現代人にとっての本物の味へのコメント

まさに、コレは私が今現在悩んでいることです。
”だし”について悩んでます。
一念発起して、化学だしをやめ
天然だしを使うために、利便性を考えて
粉だしを作ってみようと考えたわけです。
やってみると、けっこうな量の粉だしを使っても
化学だしに比べると正直物足りない味になってしまいます。
化学だしには塩分も糖分も含まれているわけで
それらが相俟って絶妙な味が作り出されているのがよくわかりました。
迷いつつ、化学だしと天然だしと双方を上手に使い分けるのが
一番無難な方法なのかもしれないと思い始めたところです。
市販のカレー・ルーも、ヘタに隠し味など入れない方が
おいしいと感じるほどに考えて作られているそうですね。
本当に、科学に舌が負けてます。
Posted by nbm at 2007年04月07日 12:08

そうですね。
出汁の話は、ほんの一例でして、今やあらゆる食品がそうだと言えるでしょう。
グルメの物語やTV番組などを見ていますと、高級な本物の天然物に感激してショックを受けるなんてシーンが非常に多いんですが、長年料理現場で働いてきた立場から感想を言いますと、少し白ける面もありますね。
現実には、「期待外れ」ってのが多いと思うんです。

例えば「シマアジ」という魚がいます。こいつの天然と養殖を食べ比べてもらったら、間違いなく養殖のほうが美味いという反応になります。
いつかはマグロもそうなっていくでしょう。

我々現代人の舌は、「本物が美味い」と感じる様にはできていないって事です。

考え方を変えれば、
食品会社の研究開発陣の面々は、「当然の事です。それが科学の進化というものであり、我々の努力のたまものなんです。それが現代なんです。

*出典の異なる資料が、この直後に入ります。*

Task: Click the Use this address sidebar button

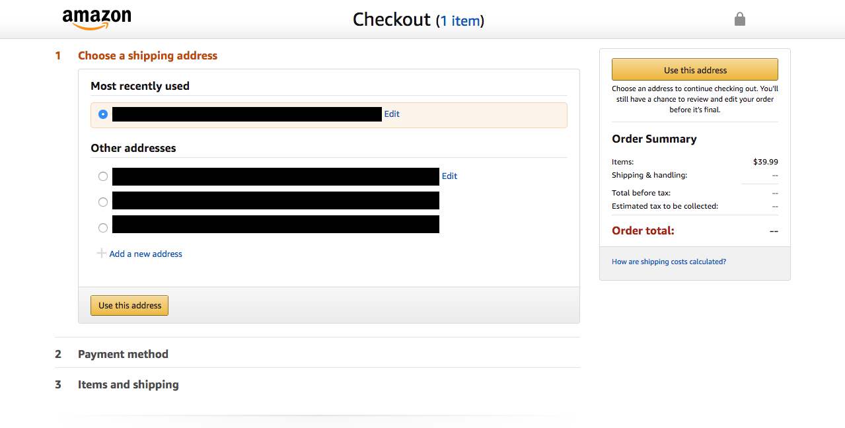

」
そんな本音をもっているはずだし。それは一面真実でもあるでしょう。

つまり「受け入れるしかない」という訳です。

しかしおいらは個人的には、地球が何億年もかけて紡ぎ出した自然を、人間が科学で再現するのは不可能だと考えてますし。
科学万能の世に強い疑問を持ってますので、そんなもの受け入れる気はありませんが。